Retired diplomat Vladislav Jovanovic tells Kosovo Online that the announcements in which the Quint calls on Pristina to do something or warns Pristina are "playthings", because as he vividly says - if a parent does not want to pull his child by the ear or punish him, but only talks, that means that there is an agreement - I will talk, and you do your own thing, for that, you have my tacit consent.

"They want to affirm Kosovo as a truly independent state that they cannot directly influence, and they allow them to demonstrate their independence. It is part of the same job," Jovanovic says.

Let us remind you that a court case was fought over the monastery land for 16 years until the decision of the Constitutional Court in 2016 confirmed that the disputed 24 hectares belong to the people of Visoki Decani.

In the meantime, as an additional problem, the Kosovo Government's decision to build the Decani-Plav road, through a special protected zone near the Visoki Decani Monastery, where it is prohibited by law, was grafted on. Construction began in 2014 and has been stopped and continued on several occasions.

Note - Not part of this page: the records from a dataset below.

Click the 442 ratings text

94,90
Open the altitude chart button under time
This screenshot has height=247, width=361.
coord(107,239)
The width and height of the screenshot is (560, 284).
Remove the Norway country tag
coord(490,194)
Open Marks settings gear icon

Analyst Dusan Janjic says that this issue also has an impact on the process of returning the land to the Visoki Decani Monastery.

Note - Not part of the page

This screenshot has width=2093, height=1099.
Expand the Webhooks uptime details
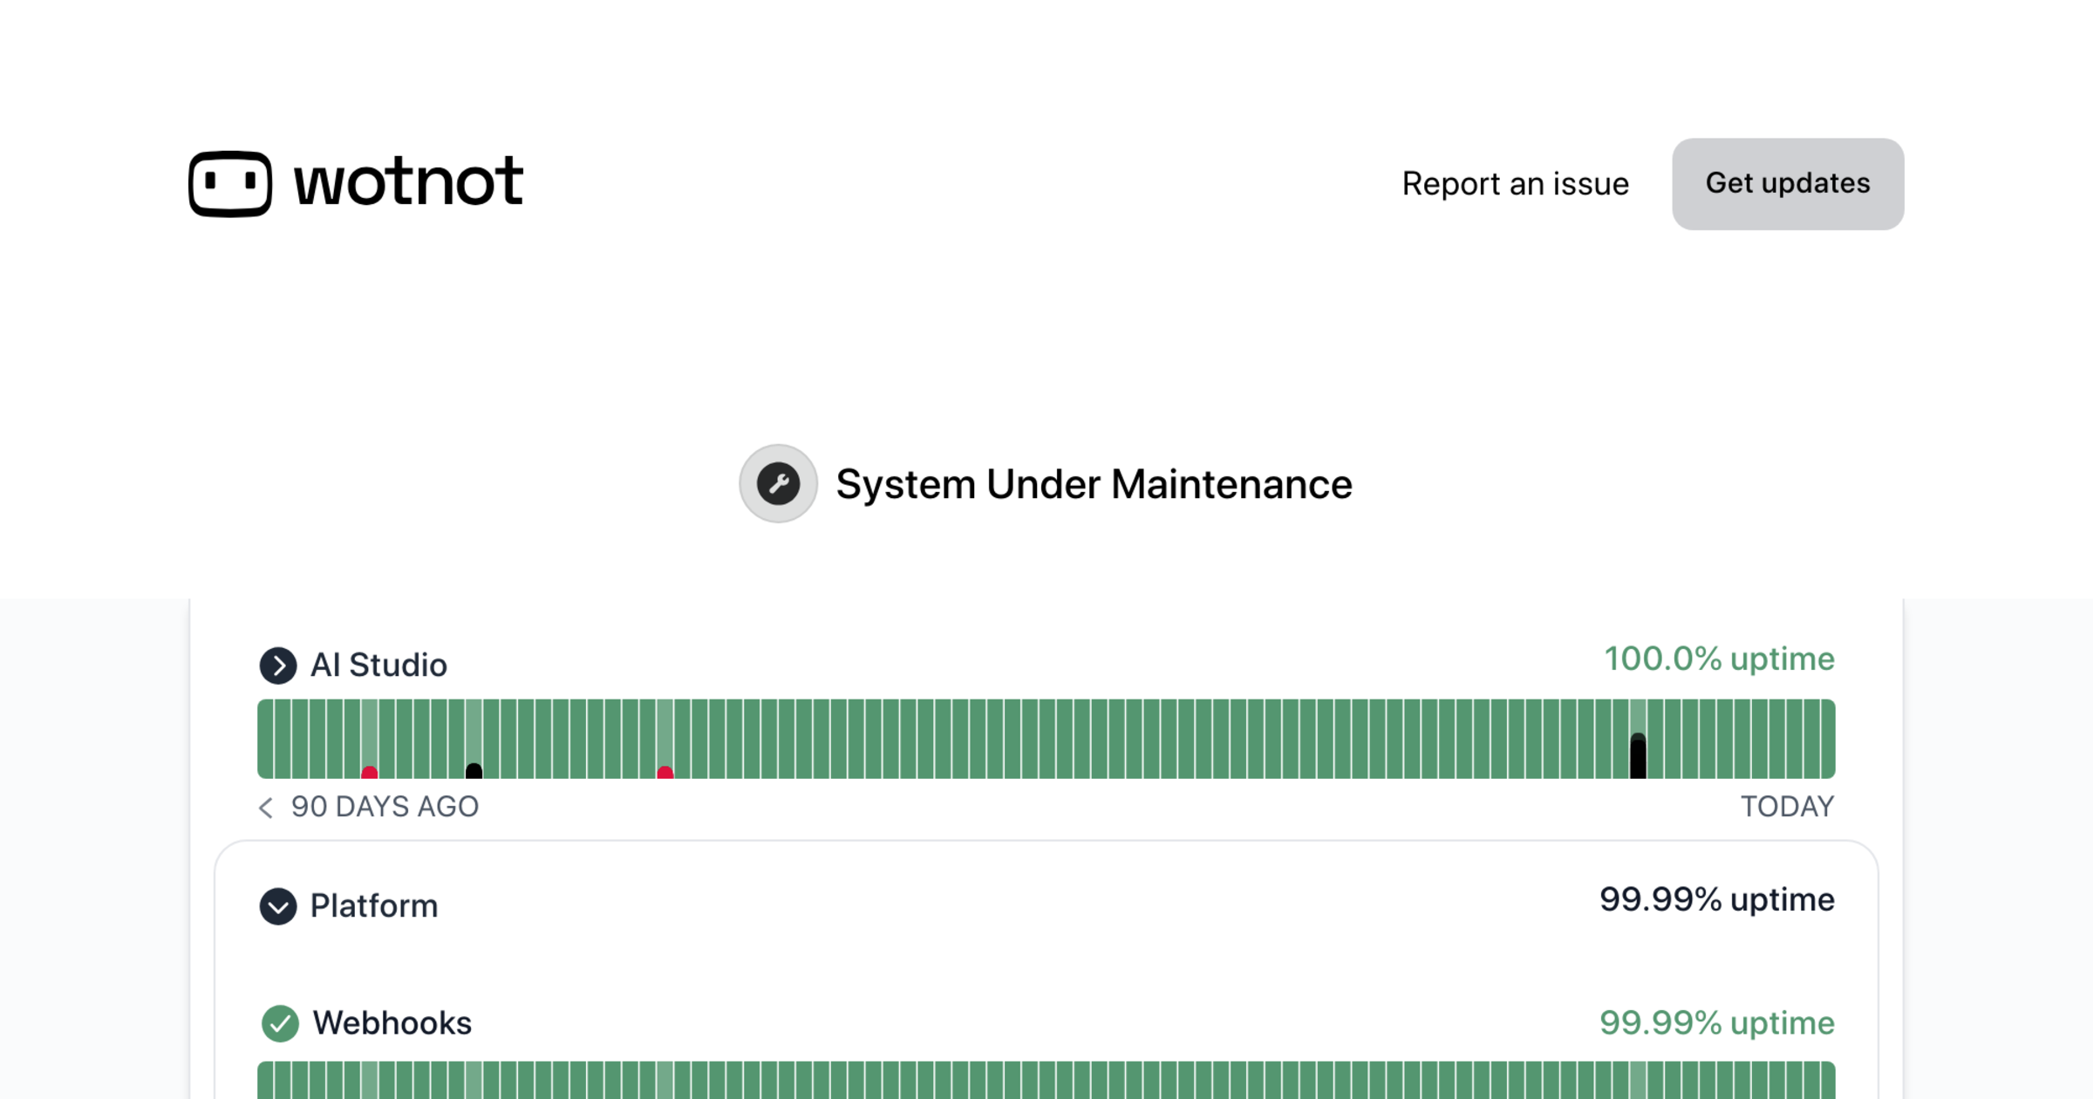(x=392, y=1023)
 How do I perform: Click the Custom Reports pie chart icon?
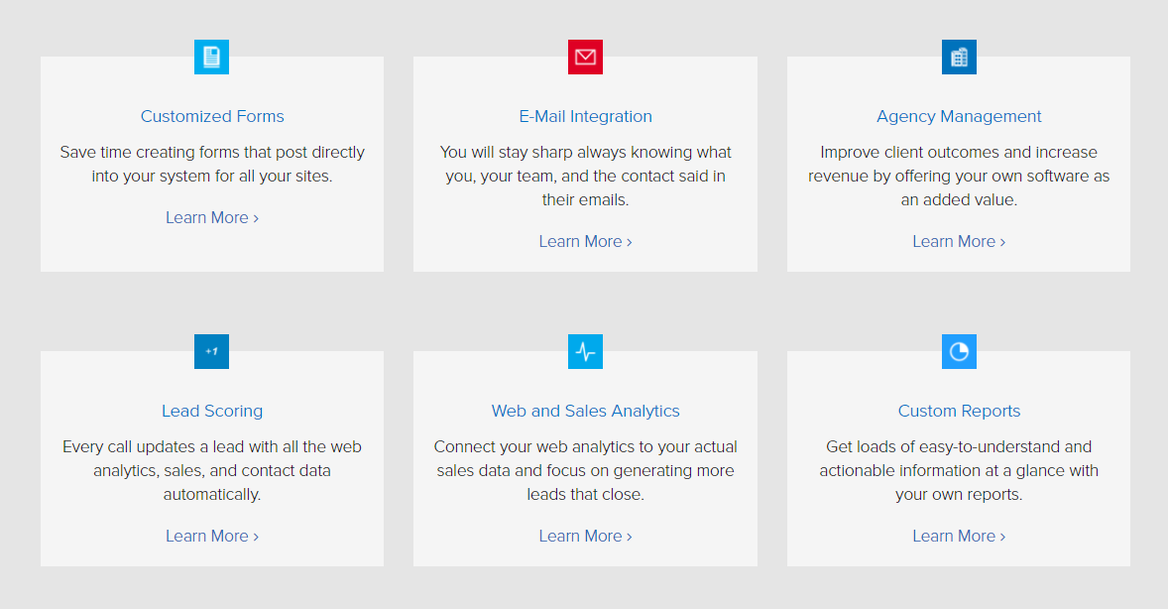pos(959,351)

"Pristina is silent about the return of the land for internal political reasons, because all this time the greatest resistance was not given by the Government of Kosovo, but by the municipality of Decani, which had its own representatives in the Government, like Haradinaj, and had influence on the Government. The municipality is not asking formally and legally but is asking factually, and with the municipality, there is also a problem with the route of the new road that is being built above the monastery, which is under the jurisdiction of the central government and financed by the EU," Janjic says.

He also believes that the question of land registration for the monastery opens the topic of the Special Law on the position of the SOC, that is, the question of the position and status of the SOC.

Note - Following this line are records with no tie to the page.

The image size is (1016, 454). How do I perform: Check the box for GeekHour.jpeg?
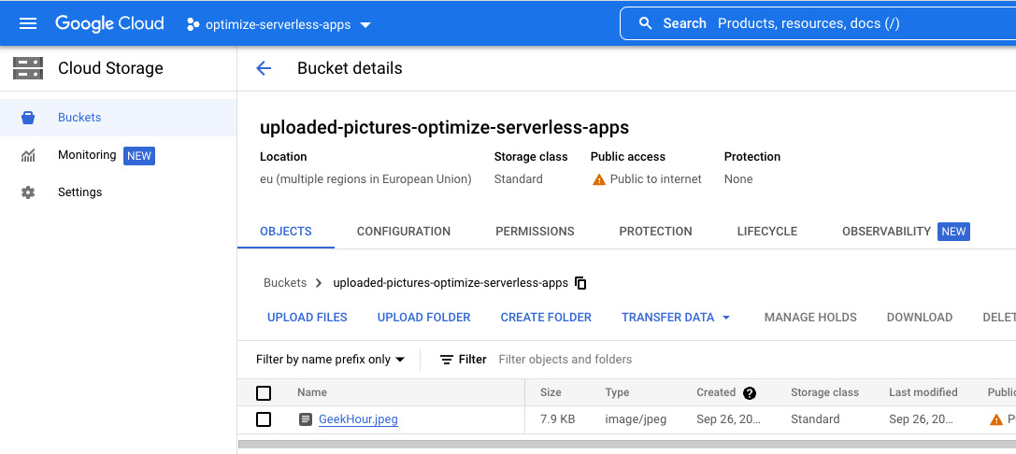(264, 419)
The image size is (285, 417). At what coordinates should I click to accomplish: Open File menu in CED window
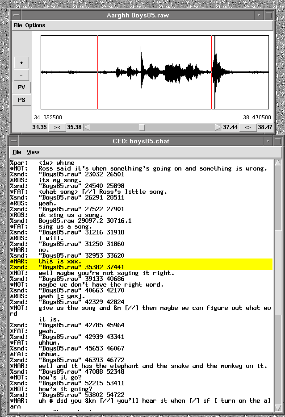[17, 152]
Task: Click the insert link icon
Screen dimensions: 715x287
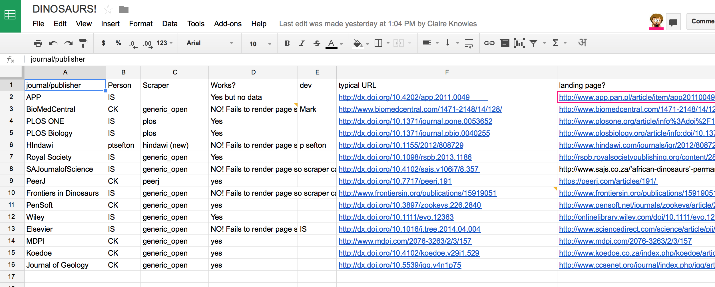Action: (x=489, y=43)
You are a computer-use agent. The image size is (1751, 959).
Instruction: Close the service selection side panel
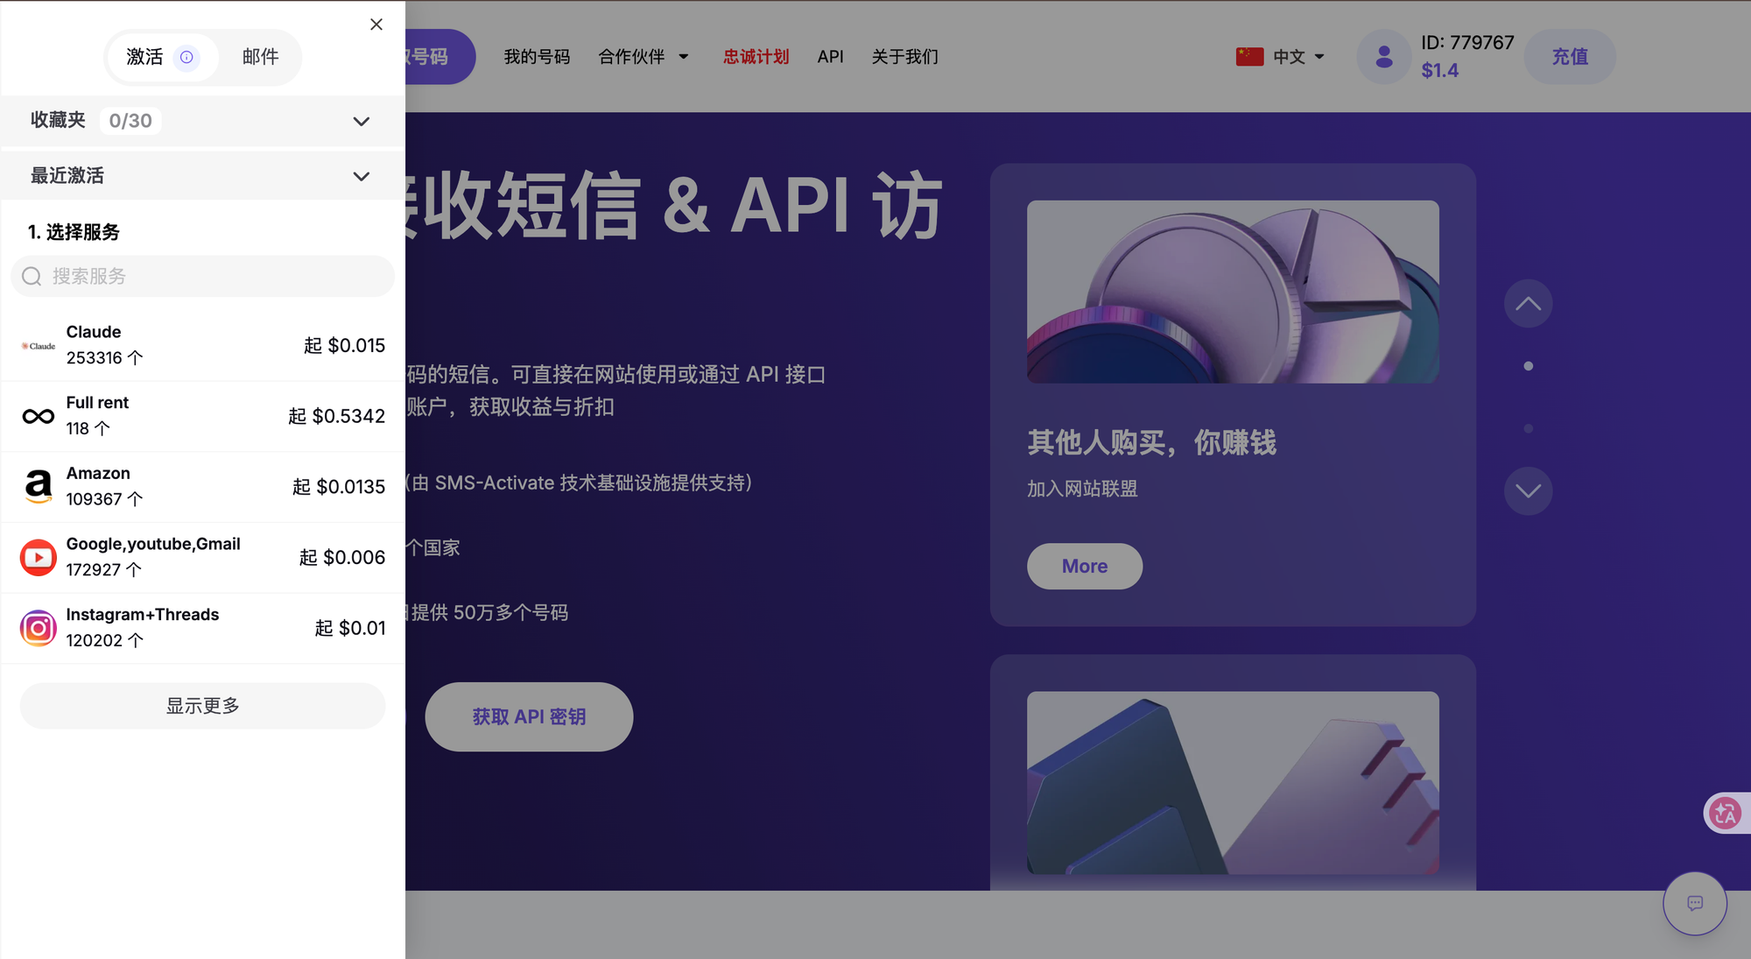[x=376, y=25]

"I think that here the Government will try to buy time to solve the delicate issue concerning 200-300 Albanian families who built apartments or houses on that land so that it will be part of the package regarding the Special Law on the position of the SOC. It suits Pristina that it is linked to the recent agreement from Brussels on the road to normalization, that is, to paragraph 2, item 7 of that agreement," Janjic says.

As he points out, the question is what will be entered into the cadastre, because, as he believes, the houses that were built near the monastery and the cemetery cannot be demolished, so there remains the possibility of compensation with some other land.

The Visoki Decani Monastery itself recently announced that the firm determination of the Kosovo government and the municipality of Decani not to implement the decision of the Constitutional Court from 2016, and to even call it illegal, despite all international requests to implement the decision, was in complete contradiction to the government's statement in Pristina to guarantee the protection of the assets of the Serbian Orthodox Church in Kosovo.

"Furthermore, such behavior towards the Visoki Decani Monastery represents a serious discouragement to all those who believe that court decisions protecting property rights should be implemented and compromises the rule of law in Kosovo. At the same time, this attitude discourages Kosovo Serbs and other citizens from freely exercising their rights to protect their property through the legal system in Kosovo and has a negative impact on religious and ethnic relations in Kosovo and Metohija," the Visoki Decani Monastery concluded.

Visoki Decani Monastery is on the UNESCO list of world cultural heritage in danger, as are Gracanica, the Patriarchate of Pec, and the Church of the Virgin of Ljevis.